Tuesday 31 July 2018

Review of Tolkien: Maker of Middle Earth - edited by Catherine McIlwaine (Bodleian Library, Oxford University, 2018)

Tolkien: Maker of Middle Earth - edited by Catherine McIlwaine. Bodleian Library, Oxford University, 2018. pp 416.

This is a sumptuous, large format, beautifully illustrated 400 page book which serves as the catalogue for a current Tolkien exhibition at the Bodleian Library in Oxford - but it also serves as the single best, and best value, one-stop-shop for the visual material associated with JRR Tolkien.

Amongst other achievements, Maker of Middle Earth includes - in larger scale and at a higher quality of reproduction - much (not all) of the material from The Tolkien Family Album (1992) JRR Tolkien; artist and illustrator (1995). 

In addition it has some seventy pages of essays (by eminent scholars) on Tolkien's biography, the Inklings, Faery in Tolkien, the Elvish languages, the Northern spirit, and Tolkien as artist.

For me, there were several special pleasures in this book. The first was in seeing new-to-me photographs of Tolkien and his family - and seeing larger and sharper versions of many I was familiar with and especially like; such as JRRT asleep with toddler Christopher on a garden lounger in Northmoor Road.

I enjoyed seeing Tolkien wearing a tweed suit and digging a sandcastle on a (presumably chilly) 1925 summer holiday, with sons John and Michael. There are several characterful photographs of JRRT's mother; and of his young and beautiful wife Edith, showing why Tolkien regarded her as the inspiration for Luthien. In general, these family pictures are delightful, revealing the happiness, love and importance of this vital aspect of Tolkien's life (something which sets him apart from the other Inklings, and indeed from most other writers).

All my favourite Tolkien paintings, pen and pencil illustrations were there; and some examples of the complex doodles he distracted himself with, while trying to work on The Silmarillion

There are a lot of letters and manuscripts in facsimile - not just Tolkien's wondrous script; but an example from 1893 of his mother's fine and original penmanship, suggesting an hereditary element. And several 'fan letters' - mostly from now-famous people; the 19 year old Terry Pratchett, for example, evidently having been deeply moved by Smith of Wootton Major. Some letters were from children - I  liked these better.

(My letter to Tolkien didn't make the cut, I'm afraid - I wonder what I wrote? Questions about elves, I expect.)

There are also maps! - sketch maps, drafts of maps, fragments of maps; reproduced in large scale and clearly. 
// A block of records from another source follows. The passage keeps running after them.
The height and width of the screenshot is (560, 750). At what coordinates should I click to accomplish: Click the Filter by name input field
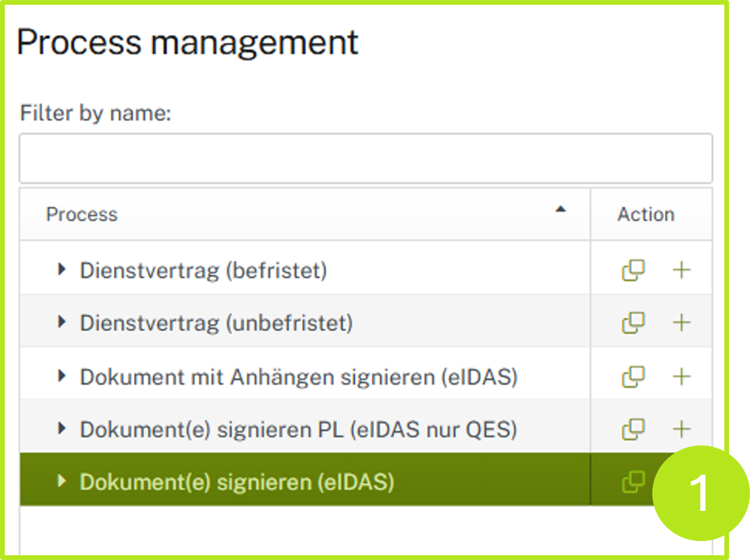coord(365,158)
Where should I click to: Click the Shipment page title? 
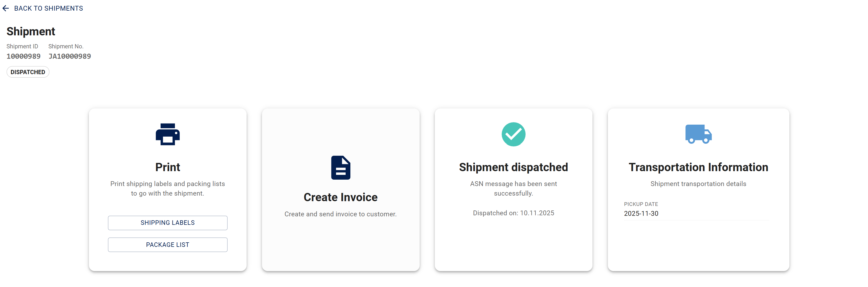(x=31, y=31)
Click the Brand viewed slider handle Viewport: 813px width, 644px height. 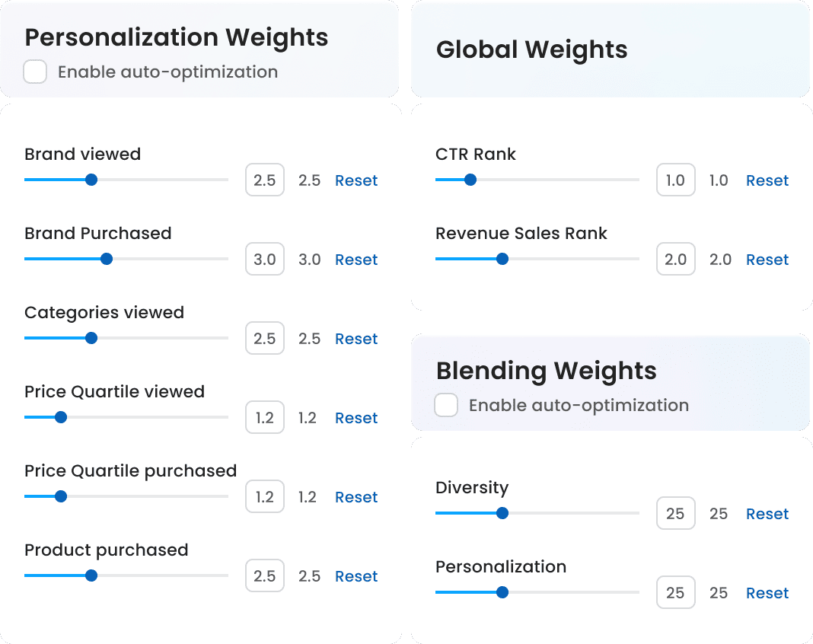click(x=91, y=180)
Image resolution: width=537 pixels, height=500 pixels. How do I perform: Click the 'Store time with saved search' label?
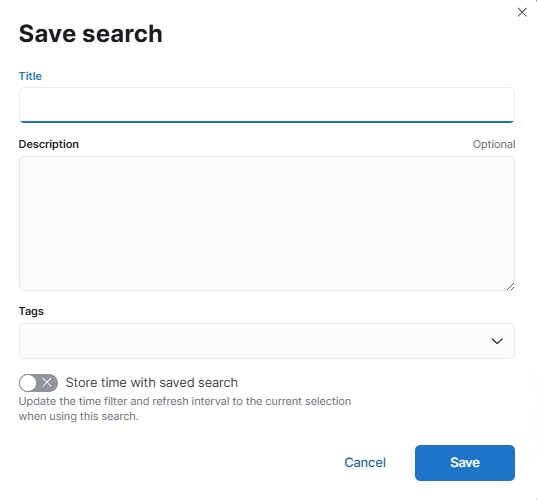point(152,383)
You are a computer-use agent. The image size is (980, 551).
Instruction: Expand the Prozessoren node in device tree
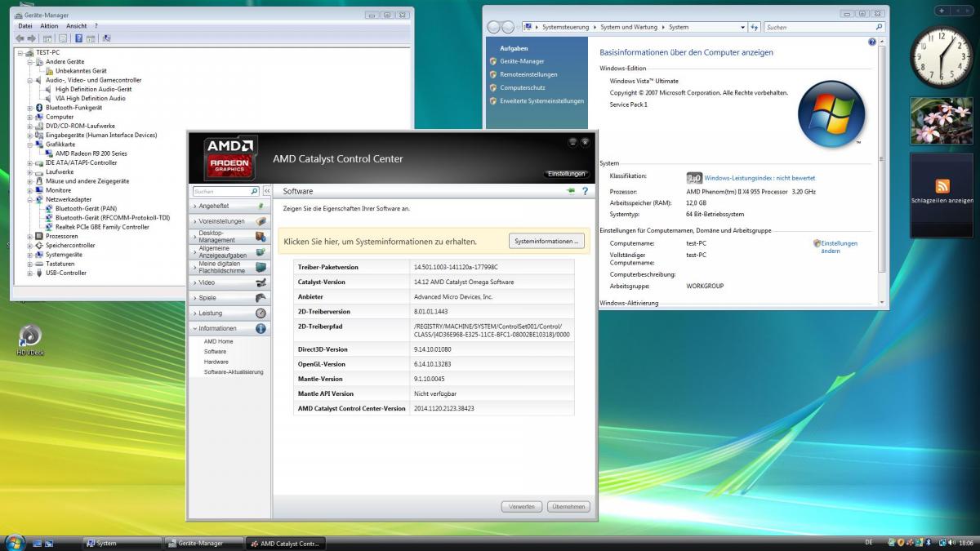(30, 236)
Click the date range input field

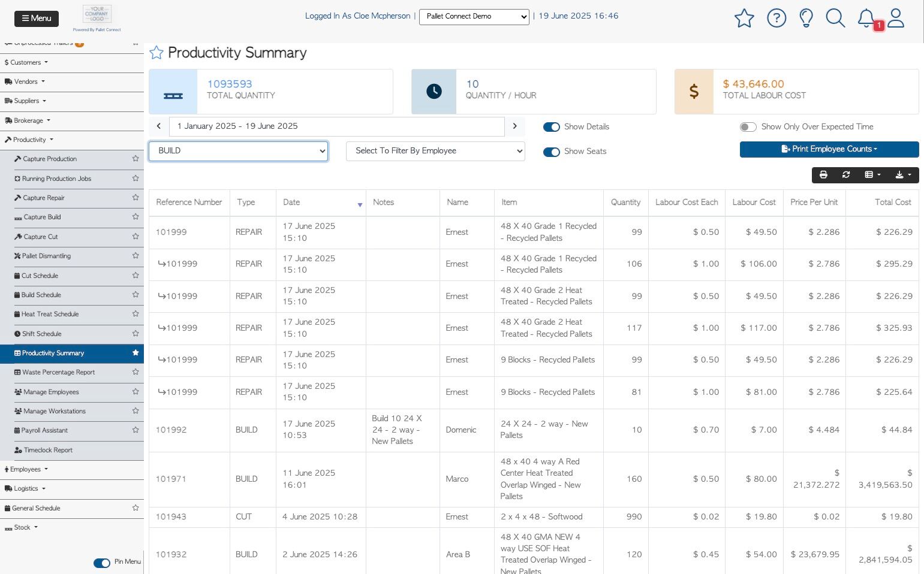pyautogui.click(x=336, y=126)
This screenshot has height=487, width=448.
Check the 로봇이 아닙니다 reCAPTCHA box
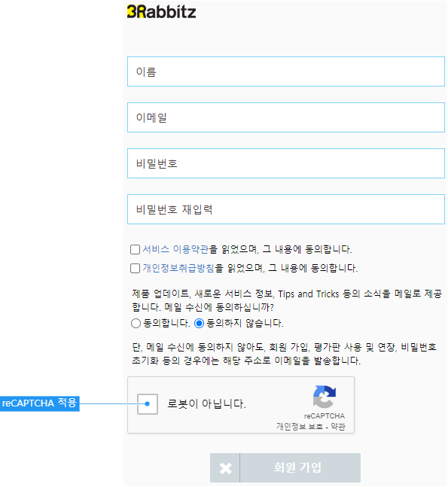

And there is something I have wanted to see again for a long time... the 1969 poster map of Middle Earth illustrated by Pauline Baynes (below). For many formative years this was a fixture on the wall of my bedroom - carted from place to place. I spent many an hour examining the pictures with a magnifying glass, to extract the last drop of detail... There was another similar, but not quite so good, poster of The Hobbit.

In sum, if you are know a Tolkien lover, and you will needing to buy him a Birthday/ Christmas present soon - look no further. And any reader of this blog will surely want to put Maker of Middle Earth onto his own Birthday/ Christmas list.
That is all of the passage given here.